>> START Provided passage

So clearly, USCRN is an official effort, sanctioned, endorsed, and accepted by NOAA, and is of the highest quality possible. Here is what a typical USCRN station looks like:
A few other points about the USCRN:
- Temperature is measured with triple redundant air aspirated sensors (Platinum Resistance Thermometers) and averaged between all three sensors. The air aspirated shield exposure system is the best available.
- Temperature is measured continuously and logged every 5 minutes, ensuring a true capture of Tmax/Tmin
- All stations were sited per Leroy 1999 siting specs, and are Class 1 or Class 2 stations by that siting standard. (see section 2.2.1 here of the USCRN handbook PDF)
- The data goes through quality control, to ensure an errant sensor hasn’t biased the values, but is otherwise unchanged.
- No stations are near any cities, nor have local biases of any kind that I have observed in any of my visits to them.
- Unlike the COOP/USHCN network where they fought me tooth and nail, NOAA provided station photographs up front to prove the “pristine” nature of the siting environment.
- All data is transmitted digitally via satellite uplink direct from the station.
So this means that:
- There are no observer or transcription errors to correct.
- There is no time of observation bias, nor need for correction of it.
- There is no broad scale missing data, requiring filling in data from potentially bad surrounding stations. (FILNET)
- There are no needs for bias adjustments for equipment types since all equipment is identical.
- There are no need for urbanization adjustments, since all stations are rural and well sited.
- There are no regular sensor errors due to air aspiration and triple redundant lab grade sensors. Any errors detected in one sensor are identified and managed by two others, ensuring quality data.
- Due to the near perfect geospatial distribution of stations in the USA, there isn’t a need for gridding to get a national average temperature.
Knowing this, I wondered why NOAA has never offered a CONUS monthly temperature from this new network. So, I decided that I’d calculate one myself.
The procedure for a CONUS monthly average temperature from USCRN:
- Download each station data set from here: USCRN Quality Controlled Datasets.

>> END Provided passage
>> START Recorded data

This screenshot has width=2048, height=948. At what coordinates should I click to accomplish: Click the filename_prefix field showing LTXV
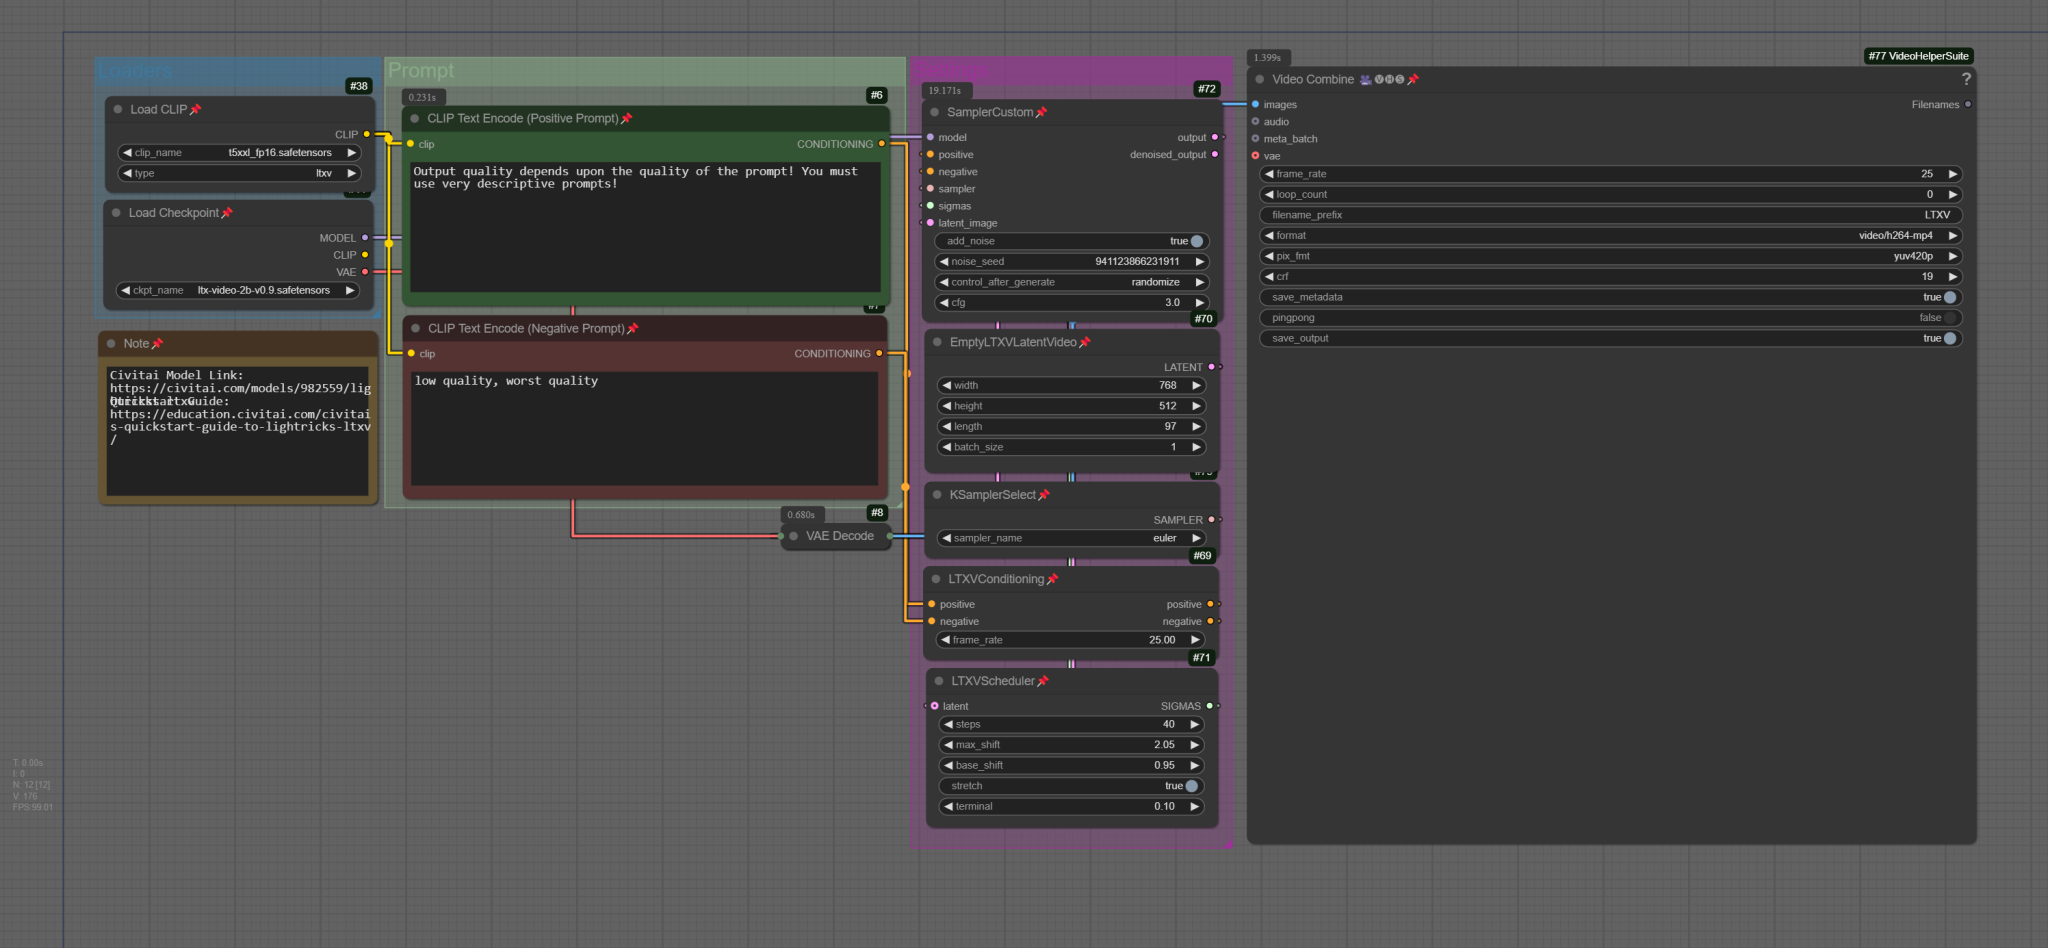coord(1610,215)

>> END Recorded data

* Problem
Translate this sentence from the USCRN text into Spanish: "All data is transmitted digitally via satellite uplink direct from the station."

* Task result
Todos los datos se transmiten digitalmente mediante enlace ascendente satelital directamente desde la estación.